● ASSIGNMENT:
Starting at the line that contains "The height and width of the screenshot is (487, 750).", return every line through the end of the entries below, exactly and with nothing else.

● Stored records:
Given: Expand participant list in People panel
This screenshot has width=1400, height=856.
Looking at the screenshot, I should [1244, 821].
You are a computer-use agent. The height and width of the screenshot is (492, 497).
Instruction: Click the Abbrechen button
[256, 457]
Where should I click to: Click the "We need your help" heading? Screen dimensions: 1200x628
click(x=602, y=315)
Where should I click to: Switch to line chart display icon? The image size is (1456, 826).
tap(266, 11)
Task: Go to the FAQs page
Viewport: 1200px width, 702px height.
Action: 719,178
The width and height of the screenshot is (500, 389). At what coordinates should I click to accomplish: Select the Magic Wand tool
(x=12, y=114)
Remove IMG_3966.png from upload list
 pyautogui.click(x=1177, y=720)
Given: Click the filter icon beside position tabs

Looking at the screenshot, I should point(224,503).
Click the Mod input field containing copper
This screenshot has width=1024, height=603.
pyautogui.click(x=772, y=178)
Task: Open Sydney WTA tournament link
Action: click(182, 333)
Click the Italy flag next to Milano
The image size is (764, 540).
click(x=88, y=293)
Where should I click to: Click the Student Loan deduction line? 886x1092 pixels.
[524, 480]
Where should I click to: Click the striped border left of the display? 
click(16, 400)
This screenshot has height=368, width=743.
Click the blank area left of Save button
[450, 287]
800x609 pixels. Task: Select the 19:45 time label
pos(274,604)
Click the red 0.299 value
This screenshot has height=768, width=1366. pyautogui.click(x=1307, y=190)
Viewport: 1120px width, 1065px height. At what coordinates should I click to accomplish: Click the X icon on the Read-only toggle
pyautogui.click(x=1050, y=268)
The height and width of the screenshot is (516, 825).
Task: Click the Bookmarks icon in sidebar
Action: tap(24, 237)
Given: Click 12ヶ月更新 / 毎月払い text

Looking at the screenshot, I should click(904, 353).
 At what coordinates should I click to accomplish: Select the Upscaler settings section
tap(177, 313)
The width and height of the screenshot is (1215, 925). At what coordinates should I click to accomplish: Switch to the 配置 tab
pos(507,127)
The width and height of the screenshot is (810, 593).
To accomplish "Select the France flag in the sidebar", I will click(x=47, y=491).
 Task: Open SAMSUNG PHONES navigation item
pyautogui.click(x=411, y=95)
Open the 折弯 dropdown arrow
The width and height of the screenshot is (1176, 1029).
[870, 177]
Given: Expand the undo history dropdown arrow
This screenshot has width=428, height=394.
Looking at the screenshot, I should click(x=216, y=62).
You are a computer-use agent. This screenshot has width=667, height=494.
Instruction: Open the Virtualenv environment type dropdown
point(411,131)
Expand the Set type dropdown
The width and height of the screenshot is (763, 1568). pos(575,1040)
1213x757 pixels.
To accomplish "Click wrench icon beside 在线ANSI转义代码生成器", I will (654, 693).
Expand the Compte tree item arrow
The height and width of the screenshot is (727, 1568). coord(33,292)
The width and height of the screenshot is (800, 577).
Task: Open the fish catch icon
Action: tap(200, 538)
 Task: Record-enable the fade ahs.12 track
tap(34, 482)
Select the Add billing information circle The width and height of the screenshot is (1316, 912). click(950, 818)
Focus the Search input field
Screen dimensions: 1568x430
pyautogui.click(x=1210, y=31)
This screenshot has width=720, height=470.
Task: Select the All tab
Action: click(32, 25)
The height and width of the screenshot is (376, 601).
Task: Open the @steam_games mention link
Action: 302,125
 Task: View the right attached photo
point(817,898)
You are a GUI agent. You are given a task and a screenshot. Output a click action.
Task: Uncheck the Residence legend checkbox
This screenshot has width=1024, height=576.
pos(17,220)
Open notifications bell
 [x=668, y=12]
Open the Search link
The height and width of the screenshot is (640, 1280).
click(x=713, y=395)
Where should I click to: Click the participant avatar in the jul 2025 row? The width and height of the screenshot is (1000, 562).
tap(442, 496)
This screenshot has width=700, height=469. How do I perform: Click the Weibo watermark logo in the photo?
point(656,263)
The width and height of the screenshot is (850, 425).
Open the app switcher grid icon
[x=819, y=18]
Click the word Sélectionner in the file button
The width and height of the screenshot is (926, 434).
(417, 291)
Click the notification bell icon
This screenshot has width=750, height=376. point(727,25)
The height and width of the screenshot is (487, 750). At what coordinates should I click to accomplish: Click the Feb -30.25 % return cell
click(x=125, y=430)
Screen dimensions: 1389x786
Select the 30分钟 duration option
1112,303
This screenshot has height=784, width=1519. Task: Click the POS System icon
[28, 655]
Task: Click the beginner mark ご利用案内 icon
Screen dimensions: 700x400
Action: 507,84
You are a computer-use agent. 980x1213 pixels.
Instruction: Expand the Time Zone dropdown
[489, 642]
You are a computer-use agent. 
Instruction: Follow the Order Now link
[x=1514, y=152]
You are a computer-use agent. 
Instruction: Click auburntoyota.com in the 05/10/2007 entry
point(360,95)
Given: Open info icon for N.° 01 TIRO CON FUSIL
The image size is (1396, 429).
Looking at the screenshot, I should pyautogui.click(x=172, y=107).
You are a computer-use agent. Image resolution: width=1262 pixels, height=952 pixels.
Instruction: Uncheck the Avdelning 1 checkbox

● YOUR SOLUTION:
The height and width of the screenshot is (487, 750). At what coordinates should I click to accomplish: Click the Feb -30.25 % return cell
click(x=125, y=430)
Screen dimensions: 1389x786
Select the 30分钟 duration option
1112,303
This screenshot has height=784, width=1519. Task: Click the POS System icon
[28, 655]
Task: Click the beginner mark ご利用案内 icon
Screen dimensions: 700x400
Action: 507,84
You are a computer-use agent. 980x1213 pixels.
Instruction: Expand the Time Zone dropdown
[489, 642]
You are a computer-use agent. 
Instruction: Follow the Order Now link
[x=1514, y=152]
You are a computer-use agent. 
Instruction: Click auburntoyota.com in the 05/10/2007 entry
point(360,95)
Given: Open info icon for N.° 01 TIRO CON FUSIL
The image size is (1396, 429).
Looking at the screenshot, I should pyautogui.click(x=172, y=107).
You are a computer-use agent. Image resolution: width=1262 pixels, height=952 pixels.
Instruction: Uncheck the Avdelning 1 checkbox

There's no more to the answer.